Set unique flow id & timestamp to each flow #343

sananguliyev · 2025-05-27T08:45:08Z

In the current build of the traced stream, tracing events are currently grouped only by section. This setup makes it difficult to link these events together and understand the complete message journey in the stream flow. The new implementation addresses this issue by:

Assigning a unique flow ID to each message journey
Adding a timestamp to each tracing event to provide a clearer order of the steps the message went through
Introducing EventsByFlowID, which organizes events by flow and arranges them in chronological order based on timestamp.

Additionally: If no tags exist: git describe --tags will fail, but the error message will be suppressed by 2>/dev/null, and then it will fall back to "v0.0.0". Currently, it prints fatal: No names found, cannot describe anything. when make file tries to generate version.

Fixes #344

sananguliyev · 2025-05-30T12:53:45Z

@jem-davies @gregfurman
Could you please take a look when you have time?

gregfurman · 2025-06-01T19:02:11Z

@sananguliyev Hey! Thanks for the contribution and apologies for the delay. Will take a look this eve 😄

gregfurman

Some questions relating to the metadata approach. Think better internal tracing is a brilliant idea so I'm keen to hear your thoughts on my comments 😄

gregfurman · 2025-06-01T23:23:53Z

internal/bundle/tracing/events.go

+	}
+
+	// Try to use OpenTelemetry trace ID if available
+	if traceID := tracing.GetTraceID(part); traceID != "" && traceID != "00000000000000000000000000000000" {


Can we not rely soley on the TraceID as the FlowID? Or are you trying to account for the case where a span wasn't initialised (I'm no expert in OTEL so pardon my ignorance)?

The purpose here is to reuse something if exists. If the user enabled tracing then message has its own ID and here I wanted to use it instead of generating new one, and it's also better in order to link trace and internal events if someone wants to use flow ID for some purposes.

@gregfurman I did not get whether you agree to keep this like this.

Yeah I suppose this makes sense.

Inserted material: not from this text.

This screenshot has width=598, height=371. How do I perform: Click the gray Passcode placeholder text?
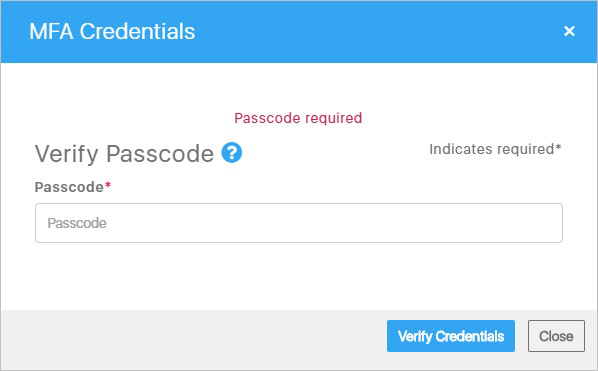pyautogui.click(x=77, y=223)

Do you imagine a situation where the flowID and traceID should ever differ?

Also, perhaps we set 00000000000000000000000000000000 to a const so it's not a magic string?

I do not think they should ever differ if tracing enabled. The whole point here is to have some ID, but not optional like trace ID. And also if there is trace ID I do not see a problem with having different IDs.

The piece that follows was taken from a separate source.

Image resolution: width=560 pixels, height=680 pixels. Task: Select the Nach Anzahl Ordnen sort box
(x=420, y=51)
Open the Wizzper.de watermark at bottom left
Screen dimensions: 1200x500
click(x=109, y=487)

gregfurman · 2025-06-01T23:23:55Z

internal/bundle/tracing/events.go

+	if flowID, exists := part.MetaGetMut("_bento_flow_id"); exists {
+		if flowIDStr, ok := flowID.(string); ok && flowIDStr != "" {
+			return flowIDStr
+		}
+	}


I'm not sure storing this in the message metadata is the best approach. For example, there are instances where metadata is dumped to a JSON body, sent as headers, and sometimes even fully reset/cleared. Also, the fact that metadata is mutable means a user could hypothetically overwrite this data and lose it.

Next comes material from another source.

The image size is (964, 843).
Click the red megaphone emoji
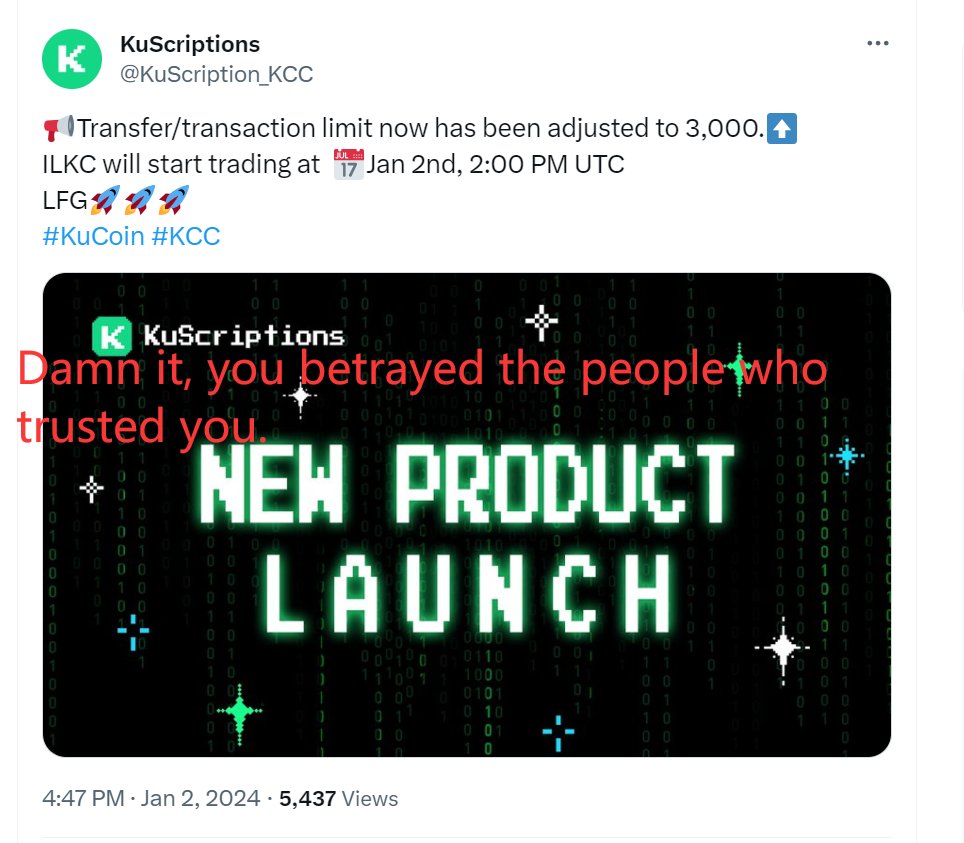[58, 128]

If we are going to be storing this info, what're your thoughts on perhaps rather using the message context as a store (similar to how OTEL does it)?

i.e

type flowTraceKey struct{} // store with an internal struct as a key to avoid collisions/overwrites func WithFlowD(ctx context.Context, flowID string) context.Context { return context.WithValue(ctx, traceKey{}, traceID) } func SetFlowID(p *message.Part) string { ctx := message.GetContext(p) // V7 UUIDs are sortable since they're time ordered // hence no real need for timestamps as well // (see https://pkg.go.dev/github.com/google/uuid#NewV7) flowID, _ := uuid.NewV7() return context.WithValue(ctx, traceKey{}, flowID.String()) } func GetFlowID(ctx context.Context) string { if id, ok := ctx.Value(traceKey{}).(string); ok { return id } return "" }

TBH, initially I did not plan to add it as bloblang method and wanted to make it only accessible from tracing summary api, but then just decided to add it in order to make it accessible from bloblang, too. I did not investigate too much before adding bloblang method. Your suggestion sounds good, but I first need to check it.

Not exposing this as a bloblang method is also an option, and I can remove this method implementation.

I'd prefer the context based approach. Else, the more we can rely on open telemetry tracing context the better!

Hey @sananguliyev 👋 Do you keen have capacity to finish up this PR? I'm happy to take it over otherwise 😄 Lmk!

Hey @gregfurman, I might have some time next week. I will try to apply what you suggested until next weekend. If you want to release in the next a couple of days then feel free to take it over :)

No pressure 🙂 Let me move it back into draft then

I found some time today, and fixed the issue you pointed here. You're absolutely right about metadata being mutable and users can mess with that, which should not be the case since flow ID is immutable by nature. So please take another look. And feel free to make changes here in case you see something small, in order to move faster.

@gregfurman do you have capacity to review this? I am planning to make another contribution to enable CDC source, but first want to finish this and then contribute the component.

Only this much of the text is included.